The study’s primary end point was a major adverse cardiac event within the 30 days of follow-up, including death that was not clearly noncardiac, myocardial infarction, cardiogenic shock, and arrhythmia or atrioventricular block requiring intervention. A major adverse cardiac event occurred in three (0.9%) of the ADP-screened patients, Dr. Than and colleagues reported, giving the protocol a sensitivity of 99.3%, a negative predictive value of 99.1%, and a specificity of 11%.

"The near 10% possible reduction in patients needing prolonged assessment in this large patient group could reduce overcrowding in hospitals and emergency departments and provide earlier reassurance and greater convenience for patients," Dr. Than and colleagues wrote in discussing their findings.

They acknowledged as among the trial’s weaknesses its observational design and the protocol’s low specificity, which they described as commensurate with that of other diagnostic instruments to exclude acute coronary syndromes.

They also pointed out that "patients without chest pain but who presented with atypical symptoms (fatigue, nausea, vomiting, diaphoresis, faintness, and back pain) were not included in this trial," and that the researchers could not tell how many presented with those symptoms. "Thus," they wrote, "the applicability of the ADP is limited to the selected cohort of patients with chest pain (or discomfort) suggestive of acute coronary syndromes for whom the attending physician planned to investigate for these syndromes."

Dr. Than and six of his 26 coauthors disclosed having received grants and supplies, speaking honoraria, travel expenses or a combination of these from Alere Medical, a maker of diagnostic tests and equipment and the major funding source of the study. Eight other investigators received travel support from Alere to attend meetings.

In an editorial comment (Lancet 2011 March 23 [doi:10.1016/S01406736(11)603929]) accompanying Dr. Than and colleagues’ article, Dr. Richard Body of the Cardiovascular Research Group at the University of Manchester (England), noted that "the need for an effective rapid rule-out strategy to facilitate early discharge from the emergency department has been appreciated for over 20 years," and yet none has been widely adopted.
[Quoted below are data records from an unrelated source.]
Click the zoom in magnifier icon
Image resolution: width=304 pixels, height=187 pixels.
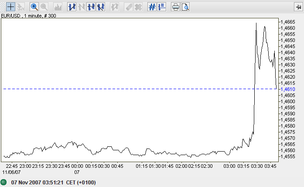tap(34, 7)
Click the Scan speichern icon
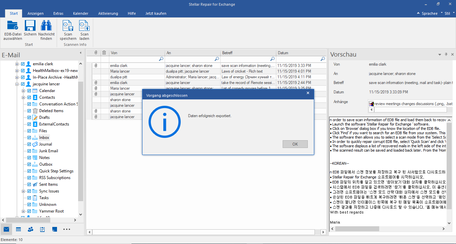456x244 pixels. pyautogui.click(x=68, y=26)
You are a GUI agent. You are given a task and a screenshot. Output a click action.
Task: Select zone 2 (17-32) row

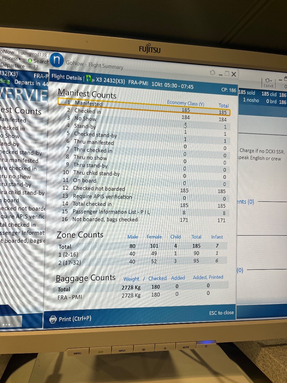pyautogui.click(x=70, y=263)
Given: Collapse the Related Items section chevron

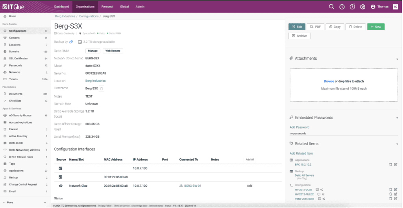Looking at the screenshot, I should 397,144.
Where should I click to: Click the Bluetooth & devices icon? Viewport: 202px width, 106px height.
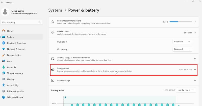[x=4, y=43]
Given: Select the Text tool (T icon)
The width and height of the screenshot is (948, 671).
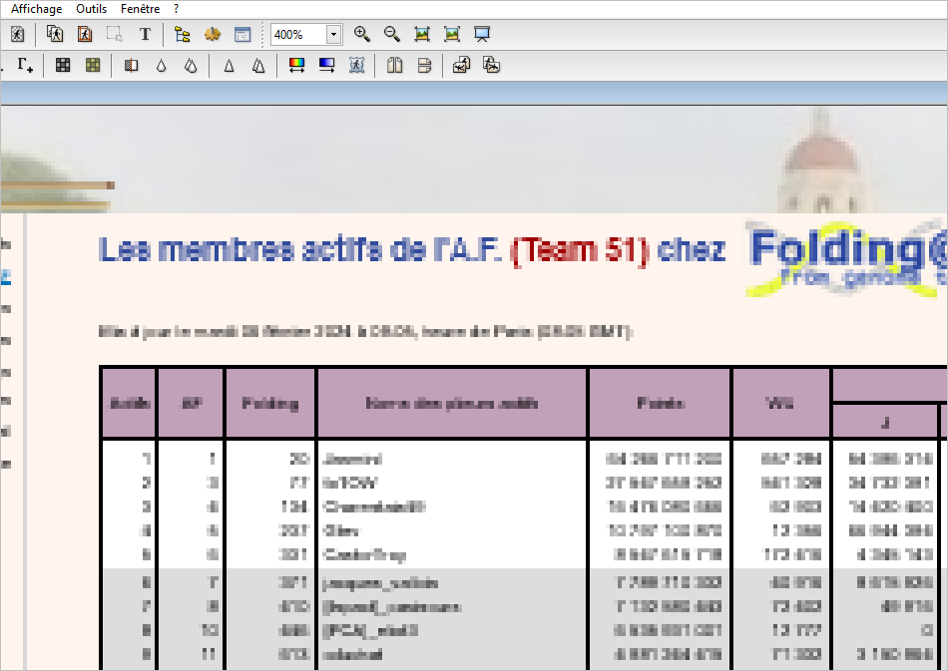Looking at the screenshot, I should [145, 34].
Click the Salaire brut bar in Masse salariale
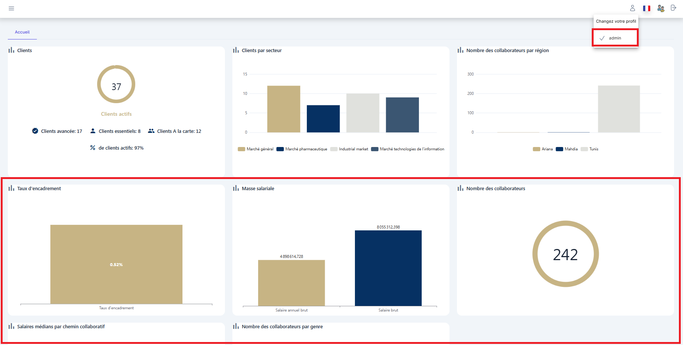683x345 pixels. click(x=388, y=268)
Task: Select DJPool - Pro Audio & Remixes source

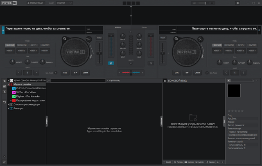Action: pos(29,88)
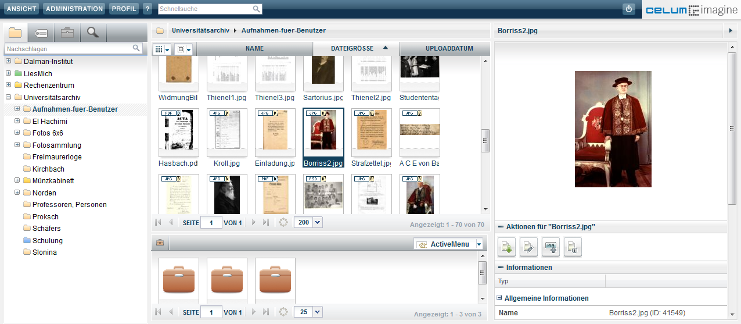Sort by the NAME column header
The width and height of the screenshot is (741, 324).
254,49
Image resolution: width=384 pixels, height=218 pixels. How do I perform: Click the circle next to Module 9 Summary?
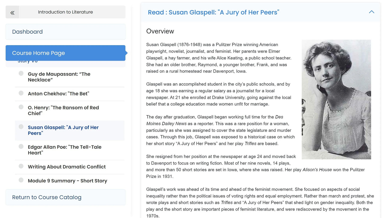click(x=21, y=180)
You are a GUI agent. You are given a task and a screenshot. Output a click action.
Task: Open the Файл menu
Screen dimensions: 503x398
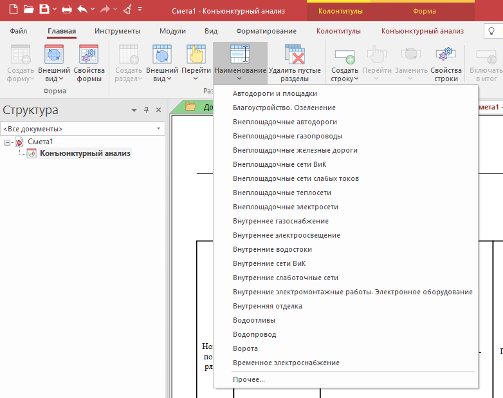tap(19, 31)
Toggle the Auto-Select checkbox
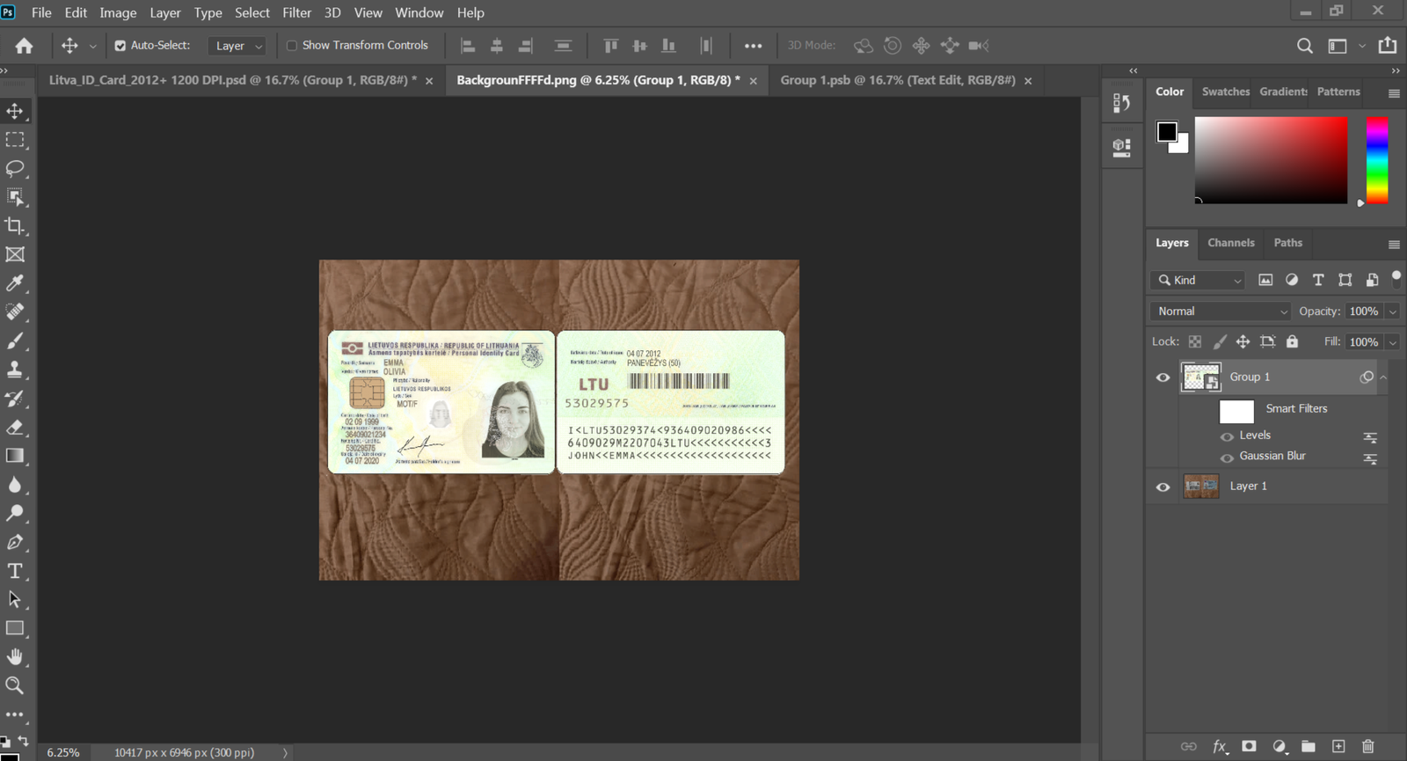This screenshot has height=761, width=1407. [120, 46]
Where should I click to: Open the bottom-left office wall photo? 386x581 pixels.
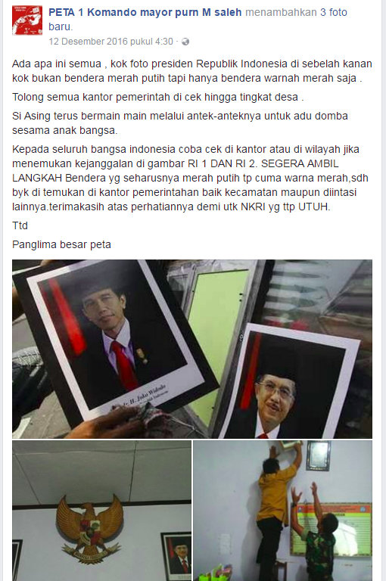tap(101, 511)
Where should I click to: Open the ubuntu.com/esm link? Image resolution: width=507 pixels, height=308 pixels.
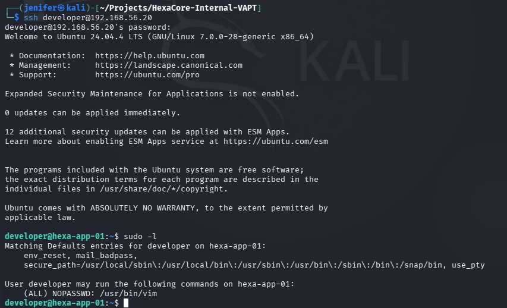(276, 142)
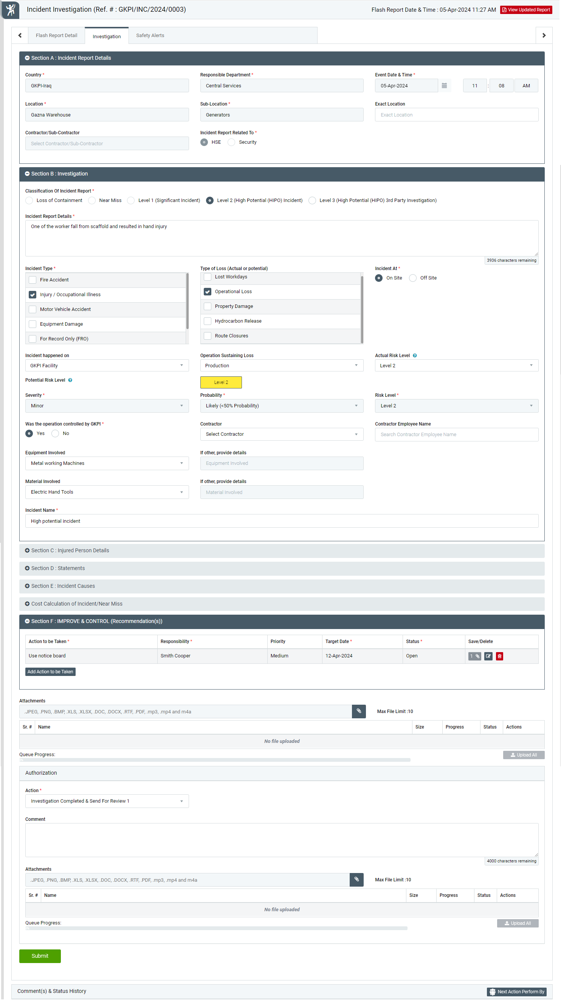Image resolution: width=561 pixels, height=1002 pixels.
Task: Click Add Action to be Taken button
Action: [50, 672]
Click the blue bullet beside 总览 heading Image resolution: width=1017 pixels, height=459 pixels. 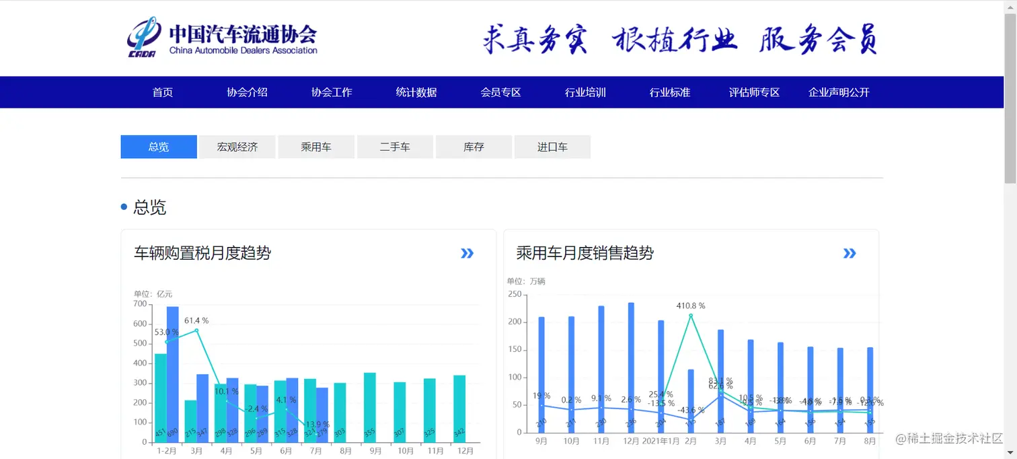coord(123,206)
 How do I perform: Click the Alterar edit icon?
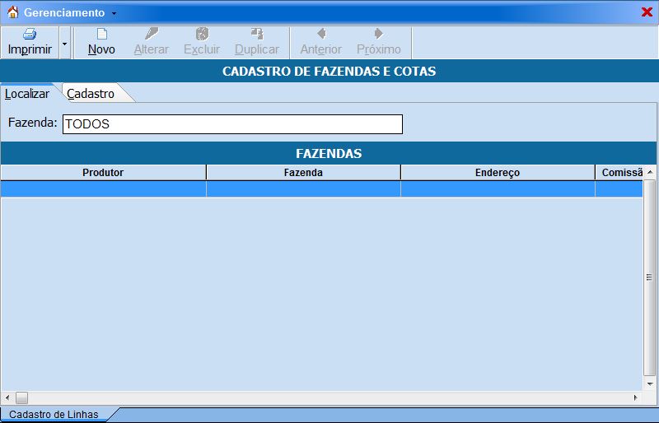click(151, 35)
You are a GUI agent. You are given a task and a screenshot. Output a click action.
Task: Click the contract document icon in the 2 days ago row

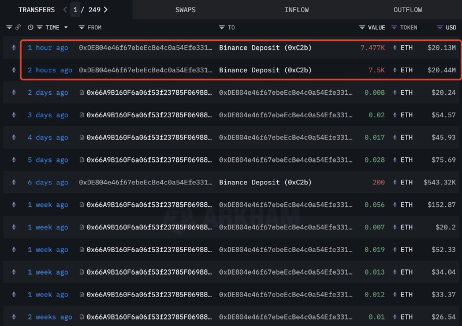click(x=82, y=92)
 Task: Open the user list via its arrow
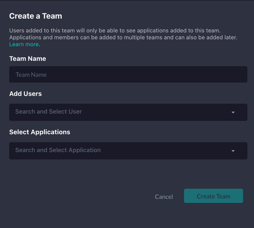click(x=233, y=112)
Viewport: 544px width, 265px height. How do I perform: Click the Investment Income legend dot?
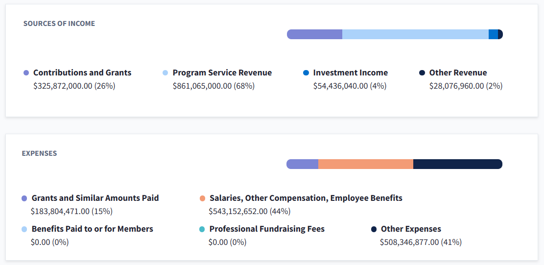[x=306, y=73]
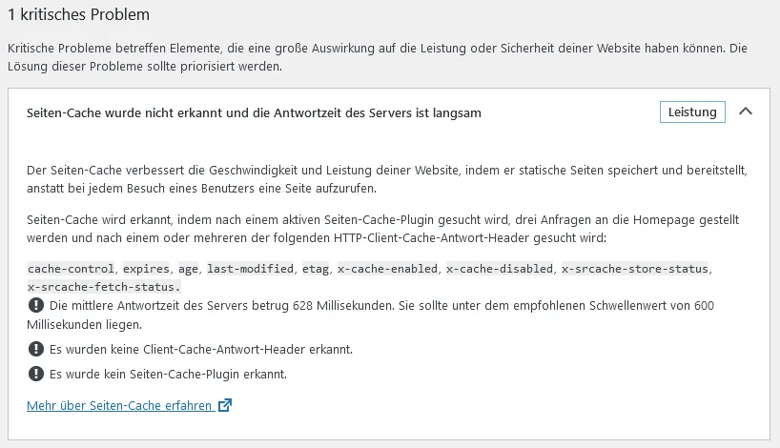
Task: Open the 'Mehr über Seiten-Cache erfahren' link
Action: [x=120, y=406]
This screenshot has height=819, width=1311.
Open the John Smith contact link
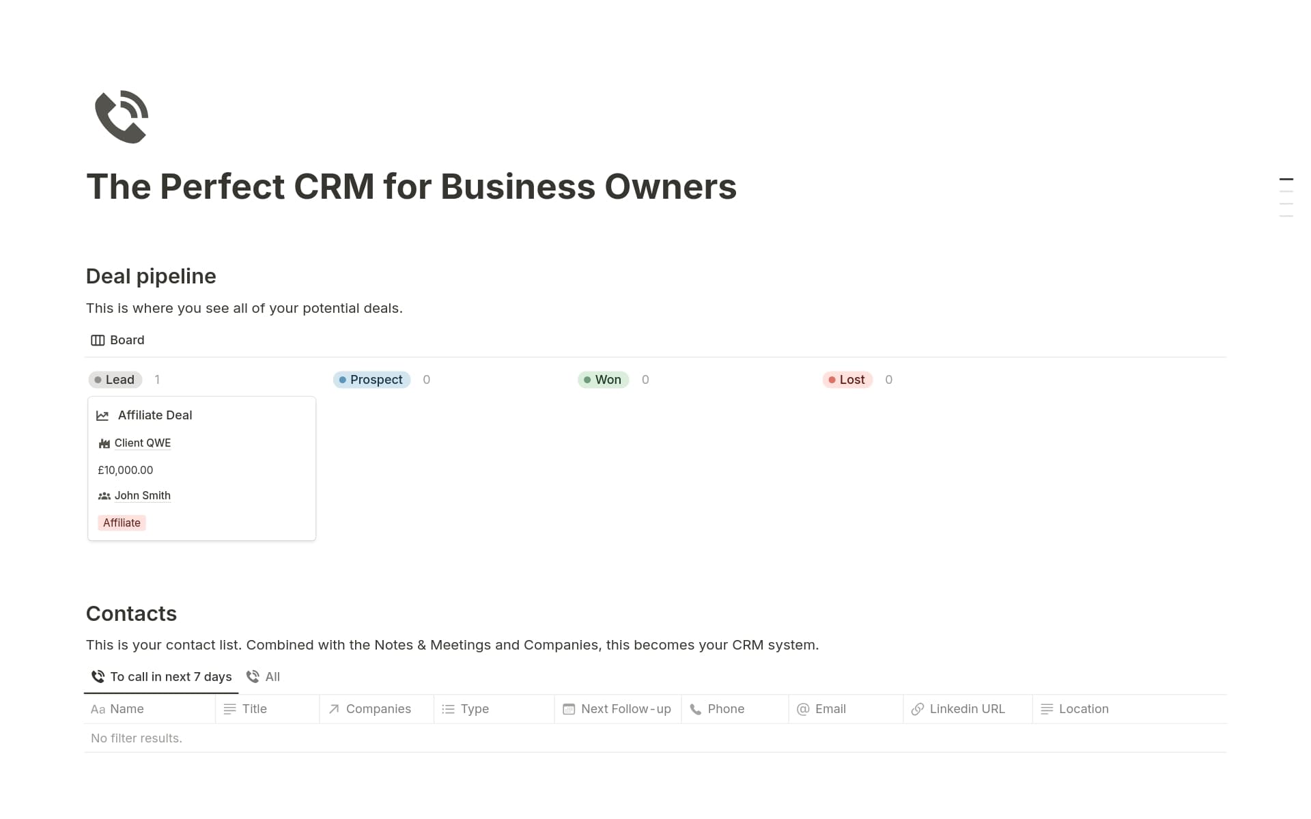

Dr. Body praised Dr. Than and colleagues’ study as "well designed to achieve its objectives," and showing "that it is possible to achieve an acceptably high sensitivity when triplemarker testing is used in the appropriate population."

However, he cautioned, the triple-marker testing alone had a sensitivity of only 82.9%. The overall sensitivity of the protocol "increased to an acceptable level because of the application of Bayesian principles, with biomarker testing only in patients with a low pretest probability of disease."

Most people "will probably consider this net risk to be statistically acceptable," Dr. Body wrote. "However, if properly informed, low-risk patients might feel differently about the relative merits of waiting for definitive 6h laboratory-based troponin testing or going home after 2 h on the basis of results from a test that correctly identifies serious coronary disease, when present, in just over eight of ten occasions."

Dr. Body advised that Dr. Than and colleagues’ findings be considered in light of other diagnostic tools. One newer troponin assay can detect with 90% sensitivity for acute myocardial infarction at presentation, he pointed out, and other "promising" biomarkers are being studied. "It therefore remains important that triplemarker testing is compared with some of these more recent alternatives," Dr. Body wrote.